(Instructions for the task)
Nothing left out, nothing added: return the full set of records.

(Supplied information)

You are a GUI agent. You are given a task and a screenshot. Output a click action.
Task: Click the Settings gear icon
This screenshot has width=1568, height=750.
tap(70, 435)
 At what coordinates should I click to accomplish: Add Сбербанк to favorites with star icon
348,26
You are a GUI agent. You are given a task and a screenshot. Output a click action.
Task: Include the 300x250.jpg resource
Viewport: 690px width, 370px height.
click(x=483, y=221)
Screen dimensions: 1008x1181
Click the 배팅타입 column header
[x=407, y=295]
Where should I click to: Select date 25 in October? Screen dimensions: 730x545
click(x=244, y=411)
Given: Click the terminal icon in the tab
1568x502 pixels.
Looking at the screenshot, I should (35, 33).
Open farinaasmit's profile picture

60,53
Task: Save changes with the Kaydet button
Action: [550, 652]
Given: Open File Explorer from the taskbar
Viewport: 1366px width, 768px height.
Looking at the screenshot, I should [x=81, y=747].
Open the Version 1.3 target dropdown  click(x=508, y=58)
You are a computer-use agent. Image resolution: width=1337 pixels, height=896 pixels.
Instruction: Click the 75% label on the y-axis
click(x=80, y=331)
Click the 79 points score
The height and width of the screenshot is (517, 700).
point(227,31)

(Answer to this exercise)
You are a GUI agent. You are given a task and a screenshot. Output a click action.
Task: Click the Settings gear icon
This screenshot has width=1568, height=750.
tap(70, 435)
 At what coordinates should I click to accomplish: Add Сбербанк to favorites with star icon
348,26
You are a GUI agent. You are given a task and a screenshot. Output a click action.
Task: Include the 300x250.jpg resource
Viewport: 690px width, 370px height.
click(x=483, y=221)
Screen dimensions: 1008x1181
Click the 배팅타입 column header
[x=407, y=295]
Where should I click to: Select date 25 in October? Screen dimensions: 730x545
click(x=244, y=411)
Given: Click the terminal icon in the tab
1568x502 pixels.
Looking at the screenshot, I should (35, 33).
Open farinaasmit's profile picture

60,53
Task: Save changes with the Kaydet button
Action: [550, 652]
Given: Open File Explorer from the taskbar
Viewport: 1366px width, 768px height.
Looking at the screenshot, I should [x=81, y=747].
Open the Version 1.3 target dropdown  click(x=508, y=58)
You are a computer-use agent. Image resolution: width=1337 pixels, height=896 pixels.
Instruction: Click the 75% label on the y-axis
click(x=80, y=331)
Click the 79 points score
The height and width of the screenshot is (517, 700).
point(227,31)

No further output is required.